Re: Bug#227159: ocaml: license conflict in Emacs Lisp support?
Sven Luther wrote:
On Mon, Jan 12, 2004 at 02:12:13PM -0500, Brian T. Sniffen wrote:
Sven Luther wrote:
On Mon, Jan 12, 2004 at 01:00:54PM -0500, Jeremy Hankins wrote:
Sven Luther <email@example.com> writes:
uncertain about whether you should disable the automatic generation
of .elc files.
Why ? We clearly are not violating the GPL by doing so, so where is
If the situation is perfectly clear and uncontroversial to you, either
you don't know what you're talking about, or everyone else is confused
but you. I put my money on the former. Saying you disagree is one
thing, saying any other perspective is clearly wrong is silly.
Come on, we don't distribute binaries of it, so how could this break the
Simple: Debian distributes Emacs and this elisp file. Futher, it
distributes a mechanism for combining them and causing them to
interoperate. Thus, any Debian Distribution installation of both is a
derived work of both Emacs and this elisp file. The components must be
available under the terms of the GPL, so that individual component --
the elisp file -- must be available under the terms of the GPL.
Yep, but whatever you say, the GPL is a licence which applies on
distribution only, not use.
Indeed. And you are pointing out that we distribute Emacs and this
elisp file together, more closely intermingled than "mere aggregation"
The DFSG issue might be a different story, but even there, i am not sure
it is correct though, since the GPL cause problem at link time, not at
binary distribution time. And nothing is stopping us to distribute
binaries of the .el compiled by a non-GPL lisp compiler or something.
Good luck finding a non-GPL'd compiler for a dynamically scoped Lisp
with bindings similar to Elisp.
Well, it should be easy to write one, at least one which would parse and
use the incriminating files.
That creation after the fact does not change whether the elisp file was
created as a derivative work of Emacs.
There .elc are, if we distribute them, not linked with any GPLed code,
and we never ditribute anything that might link this code with GPLed
code, since this linking is always performed at link time.
Of course, i may be wrong, or misunderstand the way emacs and its lisp
compilers work, but if so, please provide explanation to me.
Upstream is not some random emacs .el author, but the ocaml author, who
did his phd thesis on writing the ocaml virtual machine, so he will not
be impressed by poor assertions about these issues. So i would rather
have strong arguments than careless asserted assumptions.
There are no lawyers providing legal advice here. You could ask
firstname.lastname@example.org, which often is answered by a lawyer. Alternately,
you could structure the request in terms of politeness, as it's been
suggested here -- that the author of Emacs thinks all Elisp code should
be GPL-compatible, that it's not entirely clear he could legally enforce
this, but that it seems the polite thing to do.
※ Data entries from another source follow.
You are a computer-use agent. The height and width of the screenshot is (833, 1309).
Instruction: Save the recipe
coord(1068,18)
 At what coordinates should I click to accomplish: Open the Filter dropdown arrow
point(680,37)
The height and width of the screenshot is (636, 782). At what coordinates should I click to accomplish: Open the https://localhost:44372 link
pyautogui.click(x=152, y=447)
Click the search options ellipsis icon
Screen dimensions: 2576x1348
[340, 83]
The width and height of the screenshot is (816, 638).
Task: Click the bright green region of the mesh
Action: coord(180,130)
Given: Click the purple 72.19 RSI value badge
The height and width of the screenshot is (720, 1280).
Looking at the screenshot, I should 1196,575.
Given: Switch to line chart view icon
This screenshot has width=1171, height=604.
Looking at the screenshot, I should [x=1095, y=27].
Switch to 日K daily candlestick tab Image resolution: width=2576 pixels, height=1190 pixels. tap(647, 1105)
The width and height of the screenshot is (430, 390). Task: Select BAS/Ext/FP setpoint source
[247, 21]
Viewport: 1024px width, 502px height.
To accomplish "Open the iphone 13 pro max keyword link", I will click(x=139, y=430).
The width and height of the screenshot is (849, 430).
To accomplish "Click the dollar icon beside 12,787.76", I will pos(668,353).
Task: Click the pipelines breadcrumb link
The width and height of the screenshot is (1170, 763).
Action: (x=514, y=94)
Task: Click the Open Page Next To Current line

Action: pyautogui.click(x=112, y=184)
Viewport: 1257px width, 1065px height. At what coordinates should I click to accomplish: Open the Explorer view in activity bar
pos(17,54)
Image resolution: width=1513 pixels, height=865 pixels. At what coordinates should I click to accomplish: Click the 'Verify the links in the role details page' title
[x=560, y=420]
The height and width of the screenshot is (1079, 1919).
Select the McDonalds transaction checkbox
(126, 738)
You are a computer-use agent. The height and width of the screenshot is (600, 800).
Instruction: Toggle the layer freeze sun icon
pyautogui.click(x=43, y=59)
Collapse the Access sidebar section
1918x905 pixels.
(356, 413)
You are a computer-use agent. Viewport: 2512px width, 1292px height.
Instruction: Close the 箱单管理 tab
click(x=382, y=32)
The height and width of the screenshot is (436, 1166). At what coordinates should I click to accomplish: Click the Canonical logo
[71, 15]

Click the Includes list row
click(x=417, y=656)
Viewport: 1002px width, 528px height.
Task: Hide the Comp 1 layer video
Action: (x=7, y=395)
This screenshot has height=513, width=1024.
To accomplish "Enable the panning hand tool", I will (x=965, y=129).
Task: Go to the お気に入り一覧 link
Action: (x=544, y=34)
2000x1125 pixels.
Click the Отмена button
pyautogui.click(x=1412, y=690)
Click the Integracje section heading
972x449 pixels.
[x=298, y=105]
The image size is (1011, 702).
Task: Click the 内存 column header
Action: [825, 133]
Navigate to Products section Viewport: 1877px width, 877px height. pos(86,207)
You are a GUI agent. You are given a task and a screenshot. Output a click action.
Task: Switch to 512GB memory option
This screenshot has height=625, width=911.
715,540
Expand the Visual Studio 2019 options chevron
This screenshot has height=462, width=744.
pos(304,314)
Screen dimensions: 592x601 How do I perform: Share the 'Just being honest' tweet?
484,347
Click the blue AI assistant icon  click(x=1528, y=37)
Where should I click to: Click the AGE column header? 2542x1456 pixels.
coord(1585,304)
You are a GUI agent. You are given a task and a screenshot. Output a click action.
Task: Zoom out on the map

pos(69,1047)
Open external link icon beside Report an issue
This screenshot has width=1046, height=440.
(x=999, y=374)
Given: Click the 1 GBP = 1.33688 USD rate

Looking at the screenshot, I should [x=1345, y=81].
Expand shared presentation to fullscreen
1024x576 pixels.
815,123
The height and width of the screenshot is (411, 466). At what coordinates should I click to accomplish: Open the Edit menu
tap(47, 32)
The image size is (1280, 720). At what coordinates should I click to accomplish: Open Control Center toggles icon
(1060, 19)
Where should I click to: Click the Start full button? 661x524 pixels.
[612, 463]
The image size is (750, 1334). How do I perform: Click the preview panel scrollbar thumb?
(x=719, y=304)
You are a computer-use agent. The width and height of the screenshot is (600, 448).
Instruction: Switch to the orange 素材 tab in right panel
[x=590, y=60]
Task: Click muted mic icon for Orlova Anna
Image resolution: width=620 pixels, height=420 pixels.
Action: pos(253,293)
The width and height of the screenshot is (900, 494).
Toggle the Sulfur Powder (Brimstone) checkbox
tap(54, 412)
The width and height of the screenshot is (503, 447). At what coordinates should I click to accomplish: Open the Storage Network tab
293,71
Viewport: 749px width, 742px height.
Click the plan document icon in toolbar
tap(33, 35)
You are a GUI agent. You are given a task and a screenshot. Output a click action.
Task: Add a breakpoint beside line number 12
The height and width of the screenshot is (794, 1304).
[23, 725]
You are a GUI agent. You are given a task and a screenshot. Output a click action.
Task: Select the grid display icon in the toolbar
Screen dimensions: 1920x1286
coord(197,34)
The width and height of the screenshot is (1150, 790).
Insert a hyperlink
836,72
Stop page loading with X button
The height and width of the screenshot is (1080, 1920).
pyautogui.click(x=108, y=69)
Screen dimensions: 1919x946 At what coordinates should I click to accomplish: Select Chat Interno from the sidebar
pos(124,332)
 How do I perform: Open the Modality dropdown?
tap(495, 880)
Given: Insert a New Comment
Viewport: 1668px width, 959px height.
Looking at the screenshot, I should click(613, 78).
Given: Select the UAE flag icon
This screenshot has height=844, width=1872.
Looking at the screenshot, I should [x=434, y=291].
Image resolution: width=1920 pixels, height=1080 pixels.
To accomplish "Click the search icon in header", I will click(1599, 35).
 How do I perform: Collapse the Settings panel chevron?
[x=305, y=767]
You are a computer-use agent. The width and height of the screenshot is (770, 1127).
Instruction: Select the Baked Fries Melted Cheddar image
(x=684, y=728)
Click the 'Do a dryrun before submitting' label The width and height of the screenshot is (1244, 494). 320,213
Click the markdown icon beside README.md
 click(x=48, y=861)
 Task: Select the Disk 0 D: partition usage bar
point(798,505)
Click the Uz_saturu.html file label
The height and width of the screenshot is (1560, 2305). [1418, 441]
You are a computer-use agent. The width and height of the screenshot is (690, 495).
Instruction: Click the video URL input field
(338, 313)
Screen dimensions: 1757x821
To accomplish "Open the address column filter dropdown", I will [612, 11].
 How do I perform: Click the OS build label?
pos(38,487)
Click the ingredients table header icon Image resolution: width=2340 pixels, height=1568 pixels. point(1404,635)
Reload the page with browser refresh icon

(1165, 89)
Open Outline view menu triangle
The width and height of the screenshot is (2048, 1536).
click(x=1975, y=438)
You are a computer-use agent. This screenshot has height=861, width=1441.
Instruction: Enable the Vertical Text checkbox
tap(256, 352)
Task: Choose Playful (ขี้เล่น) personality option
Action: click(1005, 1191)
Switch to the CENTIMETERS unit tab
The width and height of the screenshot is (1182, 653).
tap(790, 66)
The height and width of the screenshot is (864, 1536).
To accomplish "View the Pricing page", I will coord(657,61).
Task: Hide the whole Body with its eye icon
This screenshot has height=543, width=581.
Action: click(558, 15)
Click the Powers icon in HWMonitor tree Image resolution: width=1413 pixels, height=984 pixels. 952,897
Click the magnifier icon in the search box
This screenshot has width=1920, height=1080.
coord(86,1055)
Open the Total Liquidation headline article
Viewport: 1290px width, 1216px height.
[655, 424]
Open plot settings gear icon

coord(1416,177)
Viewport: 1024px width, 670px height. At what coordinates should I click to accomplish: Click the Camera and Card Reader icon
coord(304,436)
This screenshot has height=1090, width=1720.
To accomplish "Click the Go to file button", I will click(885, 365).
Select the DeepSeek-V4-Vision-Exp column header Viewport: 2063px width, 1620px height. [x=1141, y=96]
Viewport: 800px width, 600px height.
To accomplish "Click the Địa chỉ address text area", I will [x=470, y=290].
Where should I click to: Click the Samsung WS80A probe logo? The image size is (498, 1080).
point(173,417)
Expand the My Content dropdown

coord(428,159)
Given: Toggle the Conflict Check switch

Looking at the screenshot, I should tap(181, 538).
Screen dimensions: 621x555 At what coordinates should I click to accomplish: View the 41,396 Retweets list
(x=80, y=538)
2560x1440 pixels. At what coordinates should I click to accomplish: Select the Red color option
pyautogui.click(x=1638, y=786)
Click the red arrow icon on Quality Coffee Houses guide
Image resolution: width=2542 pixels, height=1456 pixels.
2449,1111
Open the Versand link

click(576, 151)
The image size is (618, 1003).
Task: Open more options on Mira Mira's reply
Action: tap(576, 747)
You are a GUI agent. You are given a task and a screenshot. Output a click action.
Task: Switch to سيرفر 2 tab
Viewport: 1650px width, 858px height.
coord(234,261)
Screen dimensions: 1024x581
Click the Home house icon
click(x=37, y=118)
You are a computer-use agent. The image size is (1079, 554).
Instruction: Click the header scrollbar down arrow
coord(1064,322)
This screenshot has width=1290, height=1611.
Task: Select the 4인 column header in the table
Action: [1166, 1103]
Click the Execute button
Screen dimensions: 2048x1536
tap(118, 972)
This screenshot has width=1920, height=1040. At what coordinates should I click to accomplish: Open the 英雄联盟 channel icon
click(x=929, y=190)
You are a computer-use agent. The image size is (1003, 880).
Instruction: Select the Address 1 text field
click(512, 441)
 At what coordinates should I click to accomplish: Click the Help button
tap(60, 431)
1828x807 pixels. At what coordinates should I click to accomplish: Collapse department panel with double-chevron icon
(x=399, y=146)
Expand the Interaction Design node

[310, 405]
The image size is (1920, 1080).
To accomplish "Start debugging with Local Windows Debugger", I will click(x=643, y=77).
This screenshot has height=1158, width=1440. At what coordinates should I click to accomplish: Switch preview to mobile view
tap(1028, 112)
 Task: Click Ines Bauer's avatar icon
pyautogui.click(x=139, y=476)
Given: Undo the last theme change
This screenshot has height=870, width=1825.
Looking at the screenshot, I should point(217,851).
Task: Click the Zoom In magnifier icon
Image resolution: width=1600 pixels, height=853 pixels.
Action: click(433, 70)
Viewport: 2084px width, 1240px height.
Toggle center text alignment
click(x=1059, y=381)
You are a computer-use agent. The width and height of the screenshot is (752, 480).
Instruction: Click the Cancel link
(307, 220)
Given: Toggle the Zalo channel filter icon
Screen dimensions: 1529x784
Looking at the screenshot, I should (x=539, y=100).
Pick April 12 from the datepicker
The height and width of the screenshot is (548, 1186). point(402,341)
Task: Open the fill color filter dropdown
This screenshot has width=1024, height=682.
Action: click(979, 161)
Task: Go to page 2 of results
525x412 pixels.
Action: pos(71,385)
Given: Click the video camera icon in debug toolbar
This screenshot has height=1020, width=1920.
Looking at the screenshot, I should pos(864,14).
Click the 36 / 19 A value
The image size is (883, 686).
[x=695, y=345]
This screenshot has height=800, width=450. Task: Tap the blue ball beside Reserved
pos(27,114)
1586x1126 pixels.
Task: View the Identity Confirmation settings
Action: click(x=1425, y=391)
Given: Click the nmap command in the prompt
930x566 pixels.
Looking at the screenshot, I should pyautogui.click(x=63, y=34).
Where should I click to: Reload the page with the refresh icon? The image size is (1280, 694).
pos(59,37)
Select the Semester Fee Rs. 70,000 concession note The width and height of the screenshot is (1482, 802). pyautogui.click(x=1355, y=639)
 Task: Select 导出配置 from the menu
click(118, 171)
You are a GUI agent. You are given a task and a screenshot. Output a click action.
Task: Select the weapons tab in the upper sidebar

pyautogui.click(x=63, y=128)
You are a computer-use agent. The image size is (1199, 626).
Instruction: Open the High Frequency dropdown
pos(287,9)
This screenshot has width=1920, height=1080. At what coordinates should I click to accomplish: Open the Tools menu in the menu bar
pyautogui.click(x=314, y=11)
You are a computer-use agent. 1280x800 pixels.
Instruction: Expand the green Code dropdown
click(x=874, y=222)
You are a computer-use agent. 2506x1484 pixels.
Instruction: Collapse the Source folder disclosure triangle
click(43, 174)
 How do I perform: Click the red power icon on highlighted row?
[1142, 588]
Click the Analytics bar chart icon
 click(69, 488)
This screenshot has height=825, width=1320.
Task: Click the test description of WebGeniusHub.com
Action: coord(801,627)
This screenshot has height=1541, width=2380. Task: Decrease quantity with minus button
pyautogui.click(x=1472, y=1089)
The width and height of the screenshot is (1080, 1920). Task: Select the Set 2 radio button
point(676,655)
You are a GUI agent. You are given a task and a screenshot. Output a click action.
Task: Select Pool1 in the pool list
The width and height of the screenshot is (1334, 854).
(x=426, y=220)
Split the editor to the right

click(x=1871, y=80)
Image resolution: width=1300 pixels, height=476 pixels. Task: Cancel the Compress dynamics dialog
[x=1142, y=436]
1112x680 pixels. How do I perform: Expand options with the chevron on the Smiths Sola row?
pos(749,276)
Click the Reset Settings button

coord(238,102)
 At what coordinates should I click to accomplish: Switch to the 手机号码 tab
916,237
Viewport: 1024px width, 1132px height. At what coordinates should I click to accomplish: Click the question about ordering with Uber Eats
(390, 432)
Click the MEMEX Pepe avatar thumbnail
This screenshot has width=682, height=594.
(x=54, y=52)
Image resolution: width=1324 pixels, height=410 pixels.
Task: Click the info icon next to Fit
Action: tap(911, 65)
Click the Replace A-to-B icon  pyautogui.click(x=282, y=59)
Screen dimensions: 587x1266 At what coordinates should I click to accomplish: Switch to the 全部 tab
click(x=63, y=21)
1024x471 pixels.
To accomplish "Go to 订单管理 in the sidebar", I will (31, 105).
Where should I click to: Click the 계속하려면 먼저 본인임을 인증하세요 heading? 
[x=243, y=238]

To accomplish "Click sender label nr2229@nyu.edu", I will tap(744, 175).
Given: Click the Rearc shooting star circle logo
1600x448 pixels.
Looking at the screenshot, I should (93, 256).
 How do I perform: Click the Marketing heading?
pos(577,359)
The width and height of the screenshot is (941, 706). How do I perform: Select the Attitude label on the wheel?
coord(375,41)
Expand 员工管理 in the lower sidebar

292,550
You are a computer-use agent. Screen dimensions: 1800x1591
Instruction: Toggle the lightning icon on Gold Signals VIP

Ok, but then, there is also the matter of respect of the author of said
.el files, no ?
Well, sure. We should confine our actions to the intersection of the
wishes of the two authors.
Notice that when faced with similar issues about the ocaml-nums library,
whose legal property did get lost in the Dec->Compaq->Hp migration, he
promprly reimplemented the stuff in a free way.
So I think talking to the upstream is a good idea.
Sure, but on more serious ground than this. Notice that the bugreport
claims that RMS thinks that ..., not that it is actually true.
Ok. So, for the sake of argument, assume he's dead wrong, but thinks so
nonetheless. We should still, imho, behave as if he's correct, given
that he/FSF owns copyright on emacs. This is what we normally do: give
the copyright holder generous (and sometimes unreasonable) benefit of
the doubt in terms of what rights they have and can enforce. Deciding
what to do here doesn't involve taking a position on whether RMS is
right or wrong (thank god!).
Well, sure, but this would not help me convince upstream.
Do you really think the upstream authors are so rude?
What has that to do with anything ? Look how silly this argument sounds ?
Imagine me telling the upstream author that he should please change the
licence of his files, because RMS may feel offended ? Be serious please.
This is debian-legal, not debian-please-stay-polite.
I think it's taken for granted that Debian will try to be polite.
Requests for change are much nicer than threats of legal action. We
don't need a clear threat of a lawsuit to act -- a polite request is
enough. Such is true of most polite people, isn't it?
I don't think it's silly to imagine that the upstream author of this
elisp file would change the license under which he distributes it when
the author of the elisp parser for which he wrote the file requests such.
He also thinks that GNU documentation is free, which we don't, so i
clearly would like to have a more solid case before i go to upstream
If you want an argument to present to upstream you might try contacting
the FSF for a position on the subject.
Mmm. I might, but as it is debian packaging issues, i thought it was the
natural place for this kind of discussion.
It appears at least as much to be a general issue of GPL-compliance.
Which only implies distribution, not use, restrictions.
Sure. But given that Debian is in the business of distributing
software, it needs to worry. If the claim "Essentially all Elisp files
are derivative of Emacs" is true, then sure, they need to be distributed
under a GPL-compatible license, or not at all. It is polite to respect
the wishes of the copyright holder for the source work, and I don't see
why you think it's silly to suggest such to the upstream author.
What else would you like anyone here to say? Will you continue to raise
objections until someone advocates the conclusion that you want? OK,
here: "Distribute all the warez you like. If you can get it for free
and can figure out how to put it in a tarball, upload away!"